At first, the man did not seem to understand what I was saying, but as he studied the picture before him, a tender smile slowly spread across his face, and he nodded his head in agreement. “Yes,” he said after some time had passed. “Yes. I am like him. I flew too close to the sun.”
“Will you go back to the sky when you are well? If you do, can you take me with you? I like the sky and would love to see it up close,” I said quickly. When I finished speaking, I heard something behind us and turned to see my mother standing in the doorway.
“Come along, Emma,” she said, her voice noticeably nervous.
“You can keep the book,” I said. I left the myth book in the fallen man’s hands and walked back toward the doorway.
“I’m locking the door for the night,” my mother told the man firmly. “Do you need anything before I do?”
The man’s expression turned serious.
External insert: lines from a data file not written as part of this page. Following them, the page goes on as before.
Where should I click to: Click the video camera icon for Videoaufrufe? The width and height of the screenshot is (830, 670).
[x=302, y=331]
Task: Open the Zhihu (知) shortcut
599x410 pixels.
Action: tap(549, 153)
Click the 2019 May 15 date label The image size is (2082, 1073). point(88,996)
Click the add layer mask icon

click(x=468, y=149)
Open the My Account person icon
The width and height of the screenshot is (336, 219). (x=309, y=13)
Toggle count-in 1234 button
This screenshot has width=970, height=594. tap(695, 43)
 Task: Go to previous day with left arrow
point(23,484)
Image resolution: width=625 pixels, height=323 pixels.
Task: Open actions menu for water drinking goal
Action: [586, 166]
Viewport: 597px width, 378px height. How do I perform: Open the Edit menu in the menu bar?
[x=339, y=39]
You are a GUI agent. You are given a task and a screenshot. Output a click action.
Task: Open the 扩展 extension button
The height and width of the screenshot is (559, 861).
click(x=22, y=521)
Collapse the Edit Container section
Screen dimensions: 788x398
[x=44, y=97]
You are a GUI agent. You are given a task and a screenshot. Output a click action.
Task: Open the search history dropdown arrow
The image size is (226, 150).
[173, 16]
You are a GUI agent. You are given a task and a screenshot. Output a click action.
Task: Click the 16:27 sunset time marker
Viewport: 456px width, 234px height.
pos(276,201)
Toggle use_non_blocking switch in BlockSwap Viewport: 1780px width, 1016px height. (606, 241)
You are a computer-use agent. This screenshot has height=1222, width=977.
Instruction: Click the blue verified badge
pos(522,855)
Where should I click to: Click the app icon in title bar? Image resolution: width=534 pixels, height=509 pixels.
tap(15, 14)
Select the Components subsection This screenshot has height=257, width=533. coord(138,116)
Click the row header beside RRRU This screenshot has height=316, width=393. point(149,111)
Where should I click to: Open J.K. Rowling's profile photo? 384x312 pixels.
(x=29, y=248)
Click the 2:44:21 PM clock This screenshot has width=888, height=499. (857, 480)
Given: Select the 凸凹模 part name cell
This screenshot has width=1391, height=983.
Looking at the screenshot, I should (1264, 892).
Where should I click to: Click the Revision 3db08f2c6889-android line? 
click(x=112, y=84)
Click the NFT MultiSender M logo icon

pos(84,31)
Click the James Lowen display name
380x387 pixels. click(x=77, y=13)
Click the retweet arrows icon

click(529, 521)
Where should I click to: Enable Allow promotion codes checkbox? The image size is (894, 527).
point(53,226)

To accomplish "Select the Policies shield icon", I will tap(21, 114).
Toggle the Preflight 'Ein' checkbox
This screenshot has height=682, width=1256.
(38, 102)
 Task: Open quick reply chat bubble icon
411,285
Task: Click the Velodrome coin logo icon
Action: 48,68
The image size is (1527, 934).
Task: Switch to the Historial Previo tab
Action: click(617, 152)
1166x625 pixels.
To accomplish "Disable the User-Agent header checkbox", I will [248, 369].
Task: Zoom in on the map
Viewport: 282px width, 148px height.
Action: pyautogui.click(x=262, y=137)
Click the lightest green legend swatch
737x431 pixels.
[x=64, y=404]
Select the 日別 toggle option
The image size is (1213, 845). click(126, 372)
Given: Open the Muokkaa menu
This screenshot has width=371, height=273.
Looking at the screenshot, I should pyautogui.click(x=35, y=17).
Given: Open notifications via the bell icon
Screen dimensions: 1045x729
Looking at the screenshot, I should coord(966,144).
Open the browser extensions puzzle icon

He shook his head and then said, “What will you do with me?”
Mother opened her mouth to speak, but in the end said nothing. She closed the door and locked it from the outside. Mother put me to bed soon after that. Before I fell asleep, I had visions of flying through the sky, around puffy cotton clouds high above the sea.
Knocking and shouting. The sharp sounds of knocking and shouting woke me. It was still dark outside. An invisible rain faintly pattered against the windowpanes. The knocking and shouting were coming from downstairs. I scrambled out of my bed and down the staircase. Mother was standing in the parlour stone-faced. Thomas and six men in soldier uniforms stood in the room before her.
“Upstairs. First door on the left,” Thomas said to the oldest soldier. He then glared at my mother who kept her eyes fixed on the photograph of my father. “It’s the right thing, mum. You know it is.”
The soldiers marched up the stairs clutching their rifles. Thomas and I ran after them. The soldiers paused before the bedroom door. The oldest soldier held a pistol in his right hand. With his left hand, he turned the key my mother had left in the lock.
“Be ready for anything, lads,” the oldest soldier said. He then threw the door open and allowed the other soldiers to rush inside. I was worried the soldiers wanted to hurt the fallen man or take him away before he could return to the sky, but a sudden hush settled over the house after the soldiers burst into the room. I peered inside to see what was happening. Save for the soldiers, the room was empty. The fallen man was not in the bed. The soldiers searched the room, but they did not find the fallen man. The oldest soldier stopped before the open window and took out his electric torch.
“He must have heard us coming,” he said quickly. “Outside, lads.”
“He couldn’t have made it far,” Thomas said to the oldest soldier.
The soldiers filed out of the room and down the stairs. A moment later, yellow beams of light from the soldiers’ electric torches pierced the darkness outside. Thomas remained in the room with me, staring at the open window in disbelief. I saw the myth book on the nightstand and moved to retrieve it. As I did so, I noticed something on the bed. There, nestled in the sheets, lay two small wings crafted from candle wax, twine, and feathers. I gingerly picked the wings up and displayed them to my brother.
“He’s not a fallen man, anymore,” I said.
Thomas grunted and walked out of the room leaving me alone, my head flooded with visions of Icarus rising up from the sea and soaring back up into the azure depths of the sky.